Yves Derai, journaliste et co-réalisateur du documentaire "Je pense donc je vote". (BENJAMIN FONTAINE / RADIO FRANCE)

Depuis le début de la Ve République, des écrivains, philosophes, économistes s’impliquent dans les campagnes présidentielles. Certains ont choisi de le faire dans l’ombre, d’autres affichent leur soutien publiquement comme Bernard-Henri Lévy, Alexandre Jardin ou encore Marek Halter

Pour leur documentaire Je pense donc je vote, les intellectuels en campagne, Yves Azéroual et Yves Derai ont recueilli les témoignages de ces intellectuels.

"Particularité française"

"C’est une particularité française car ailleurs on ne regroupe pas des économistes, des sociologues ou des philosophes sous le vocable d’intellectuels. En France, c’est devenu une forme de tradition depuis Zola et 'J’accuse'." souligne Yves Derai.
Mais ces prises de parole ne sont pas sans risque. "Ils peuvent se tromper, mais la présidentielle c’est l’engagement suprême. C’est pour cela qu’ils ont envie d’y aller. Certains s’engagent contre quelque chose, contre une idée, comme Raymond Aron qui ne veut pas des communistes au gouvernement en 1974, explique le journaliste Yves Derai qui ajoute, il y a aussi ceux qui s’engagent derrière des sujets importants pour eux. Jacques Chirac va ainsi se servir d’une note sur la fracture sociale rédigée par Emmanuel Todd pour en faire un thème de sa campagne de 1995."

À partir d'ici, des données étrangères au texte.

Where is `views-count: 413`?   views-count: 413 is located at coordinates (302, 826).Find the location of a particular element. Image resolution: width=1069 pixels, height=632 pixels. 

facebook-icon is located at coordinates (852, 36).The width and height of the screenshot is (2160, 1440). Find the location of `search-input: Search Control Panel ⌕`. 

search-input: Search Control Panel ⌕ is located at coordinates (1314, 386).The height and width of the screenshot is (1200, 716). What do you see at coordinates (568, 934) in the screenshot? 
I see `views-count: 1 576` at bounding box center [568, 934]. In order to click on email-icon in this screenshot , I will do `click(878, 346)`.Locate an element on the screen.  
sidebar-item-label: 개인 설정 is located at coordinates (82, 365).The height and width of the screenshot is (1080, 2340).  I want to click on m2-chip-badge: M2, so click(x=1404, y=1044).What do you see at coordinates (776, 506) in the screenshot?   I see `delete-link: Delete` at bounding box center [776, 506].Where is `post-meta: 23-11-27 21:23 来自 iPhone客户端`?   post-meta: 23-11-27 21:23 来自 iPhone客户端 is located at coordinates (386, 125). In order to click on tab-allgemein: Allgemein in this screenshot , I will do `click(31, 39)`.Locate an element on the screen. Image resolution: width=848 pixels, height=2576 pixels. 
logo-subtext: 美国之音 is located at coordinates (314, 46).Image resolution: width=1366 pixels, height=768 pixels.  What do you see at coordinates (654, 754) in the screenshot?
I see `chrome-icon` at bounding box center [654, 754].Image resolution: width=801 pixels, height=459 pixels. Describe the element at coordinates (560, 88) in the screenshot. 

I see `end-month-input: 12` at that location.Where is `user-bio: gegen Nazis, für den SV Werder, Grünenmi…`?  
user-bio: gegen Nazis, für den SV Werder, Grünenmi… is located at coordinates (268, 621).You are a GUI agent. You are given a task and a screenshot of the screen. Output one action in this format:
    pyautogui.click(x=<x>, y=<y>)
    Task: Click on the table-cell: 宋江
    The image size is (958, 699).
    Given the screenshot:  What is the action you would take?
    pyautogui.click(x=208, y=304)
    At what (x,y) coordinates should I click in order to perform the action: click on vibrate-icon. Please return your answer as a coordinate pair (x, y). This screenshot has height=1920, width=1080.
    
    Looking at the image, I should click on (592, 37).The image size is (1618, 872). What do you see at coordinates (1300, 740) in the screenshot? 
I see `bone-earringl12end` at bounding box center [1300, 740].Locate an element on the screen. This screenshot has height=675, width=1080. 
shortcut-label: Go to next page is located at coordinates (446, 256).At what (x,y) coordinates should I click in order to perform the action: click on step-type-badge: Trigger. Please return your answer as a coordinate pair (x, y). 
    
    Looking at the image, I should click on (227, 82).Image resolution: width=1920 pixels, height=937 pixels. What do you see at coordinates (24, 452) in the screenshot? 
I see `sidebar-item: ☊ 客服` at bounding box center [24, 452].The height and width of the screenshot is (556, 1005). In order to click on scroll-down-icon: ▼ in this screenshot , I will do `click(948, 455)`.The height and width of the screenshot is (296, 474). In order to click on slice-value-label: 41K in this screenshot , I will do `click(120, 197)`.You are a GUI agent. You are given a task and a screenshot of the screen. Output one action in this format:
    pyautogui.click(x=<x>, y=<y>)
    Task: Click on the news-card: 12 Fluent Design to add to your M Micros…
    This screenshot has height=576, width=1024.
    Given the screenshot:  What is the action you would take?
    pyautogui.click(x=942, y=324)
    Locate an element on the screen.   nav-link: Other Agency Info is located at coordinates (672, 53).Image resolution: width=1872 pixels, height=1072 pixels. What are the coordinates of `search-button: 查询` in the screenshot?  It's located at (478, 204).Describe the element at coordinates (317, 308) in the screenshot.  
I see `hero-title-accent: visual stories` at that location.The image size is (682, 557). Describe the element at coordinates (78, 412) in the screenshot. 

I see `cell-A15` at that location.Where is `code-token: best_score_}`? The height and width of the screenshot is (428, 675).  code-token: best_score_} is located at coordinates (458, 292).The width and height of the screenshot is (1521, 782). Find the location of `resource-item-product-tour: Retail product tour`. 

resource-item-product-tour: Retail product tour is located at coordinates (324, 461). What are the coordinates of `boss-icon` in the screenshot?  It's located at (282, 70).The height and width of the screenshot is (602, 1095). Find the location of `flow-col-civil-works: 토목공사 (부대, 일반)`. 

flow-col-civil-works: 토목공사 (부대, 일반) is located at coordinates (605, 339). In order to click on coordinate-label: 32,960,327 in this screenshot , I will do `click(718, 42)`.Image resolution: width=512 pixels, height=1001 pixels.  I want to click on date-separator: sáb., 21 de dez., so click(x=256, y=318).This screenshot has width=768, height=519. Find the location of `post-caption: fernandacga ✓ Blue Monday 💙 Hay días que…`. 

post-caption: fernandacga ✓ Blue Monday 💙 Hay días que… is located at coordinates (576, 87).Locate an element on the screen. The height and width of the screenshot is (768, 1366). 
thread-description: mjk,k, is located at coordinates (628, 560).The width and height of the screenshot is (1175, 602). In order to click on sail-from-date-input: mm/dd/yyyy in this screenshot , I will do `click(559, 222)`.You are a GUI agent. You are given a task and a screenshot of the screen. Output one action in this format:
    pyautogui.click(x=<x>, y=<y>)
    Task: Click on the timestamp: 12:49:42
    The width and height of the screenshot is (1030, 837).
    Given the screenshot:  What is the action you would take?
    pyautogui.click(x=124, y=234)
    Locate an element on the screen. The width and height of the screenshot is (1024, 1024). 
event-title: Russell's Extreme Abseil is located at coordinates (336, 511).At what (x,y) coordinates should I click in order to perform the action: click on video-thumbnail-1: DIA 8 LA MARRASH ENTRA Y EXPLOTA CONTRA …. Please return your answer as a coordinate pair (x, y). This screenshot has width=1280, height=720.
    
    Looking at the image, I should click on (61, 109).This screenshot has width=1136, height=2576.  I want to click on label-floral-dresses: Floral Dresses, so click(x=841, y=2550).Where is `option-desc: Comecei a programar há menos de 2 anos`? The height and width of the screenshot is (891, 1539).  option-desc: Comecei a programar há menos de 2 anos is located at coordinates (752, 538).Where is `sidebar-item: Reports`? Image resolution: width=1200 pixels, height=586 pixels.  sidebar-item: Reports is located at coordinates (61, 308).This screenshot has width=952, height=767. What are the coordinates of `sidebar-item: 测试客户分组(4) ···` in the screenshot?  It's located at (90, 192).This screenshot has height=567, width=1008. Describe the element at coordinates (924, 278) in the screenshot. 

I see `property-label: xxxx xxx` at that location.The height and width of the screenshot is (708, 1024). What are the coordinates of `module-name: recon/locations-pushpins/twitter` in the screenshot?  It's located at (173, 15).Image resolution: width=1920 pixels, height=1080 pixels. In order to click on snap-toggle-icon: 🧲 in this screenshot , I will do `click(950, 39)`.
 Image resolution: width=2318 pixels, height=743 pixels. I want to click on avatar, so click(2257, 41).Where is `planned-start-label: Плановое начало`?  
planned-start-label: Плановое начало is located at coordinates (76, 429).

Pour la première fois dans un documentaire, Jean-Marie Le Pen revient sur le barrage formé contre lui au second tour de la présidentielle de 2002 par des intellectuels de tous bords. "Il a toujours été irrité par ces personnages qui ont pu le combattre, lui donner des leçons. Il est content de régler ses comptes dans cette intervention.", raconte Yves Derai.

L’engagement peut aussi virer à la déception. Après l’élection d’Emmanuel Macron en 2017, l’écrivain Alexandre Jardin a critiqué un "produit marketing" . André Glucksmann avait lui aussi formulé des regrets publics après l’accession au pouvoir de Nicolas Sarkozy. "En rompant avec l’homme qu’ils ont soutenu, ils retrouvent une forme de liberté et c’est important pour eux.", conclut Yves Derai.